[Excerpts from a dataset]
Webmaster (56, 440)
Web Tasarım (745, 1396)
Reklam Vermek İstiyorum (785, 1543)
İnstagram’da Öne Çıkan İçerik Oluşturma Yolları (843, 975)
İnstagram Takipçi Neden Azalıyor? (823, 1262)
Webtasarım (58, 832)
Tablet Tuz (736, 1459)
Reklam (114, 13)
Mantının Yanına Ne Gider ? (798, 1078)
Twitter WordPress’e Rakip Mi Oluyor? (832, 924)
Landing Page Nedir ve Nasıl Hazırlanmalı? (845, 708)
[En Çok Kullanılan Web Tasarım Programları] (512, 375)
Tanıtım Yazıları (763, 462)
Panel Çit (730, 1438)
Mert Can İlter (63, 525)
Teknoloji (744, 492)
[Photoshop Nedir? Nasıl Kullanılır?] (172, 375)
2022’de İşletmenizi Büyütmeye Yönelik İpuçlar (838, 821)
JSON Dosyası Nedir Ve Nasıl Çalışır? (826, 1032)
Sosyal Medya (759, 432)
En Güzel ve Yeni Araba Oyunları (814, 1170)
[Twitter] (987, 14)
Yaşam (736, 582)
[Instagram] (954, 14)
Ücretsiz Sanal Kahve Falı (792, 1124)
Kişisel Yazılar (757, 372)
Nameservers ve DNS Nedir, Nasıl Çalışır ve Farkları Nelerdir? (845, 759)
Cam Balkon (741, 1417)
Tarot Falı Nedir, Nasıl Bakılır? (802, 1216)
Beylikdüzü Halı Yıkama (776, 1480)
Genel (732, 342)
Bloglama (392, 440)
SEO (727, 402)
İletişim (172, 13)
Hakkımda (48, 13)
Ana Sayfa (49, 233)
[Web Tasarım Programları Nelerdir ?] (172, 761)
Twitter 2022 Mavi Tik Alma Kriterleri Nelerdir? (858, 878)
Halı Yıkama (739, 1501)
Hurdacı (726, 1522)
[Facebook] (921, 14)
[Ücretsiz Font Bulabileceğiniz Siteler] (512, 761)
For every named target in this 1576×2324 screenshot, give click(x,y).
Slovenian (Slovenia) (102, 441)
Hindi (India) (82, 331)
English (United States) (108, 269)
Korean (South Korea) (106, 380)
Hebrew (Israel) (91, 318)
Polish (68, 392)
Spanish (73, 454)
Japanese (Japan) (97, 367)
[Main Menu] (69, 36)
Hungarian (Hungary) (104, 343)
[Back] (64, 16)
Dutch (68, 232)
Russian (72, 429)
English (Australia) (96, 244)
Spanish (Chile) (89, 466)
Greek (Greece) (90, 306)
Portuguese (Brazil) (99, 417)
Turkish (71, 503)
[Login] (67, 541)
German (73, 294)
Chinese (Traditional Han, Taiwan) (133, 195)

* Exercise directions: Reproduce exactly every line between the line with "Dutch (68, 232)" and the last line of the records above, both included.

* Written answer:
Dutch (68, 232)
Russian (72, 429)
English (Australia) (96, 244)
Spanish (Chile) (89, 466)
Greek (Greece) (90, 306)
Portuguese (Brazil) (99, 417)
Turkish (71, 503)
[Login] (67, 541)
German (73, 294)
Chinese (Traditional Han, Taiwan) (133, 195)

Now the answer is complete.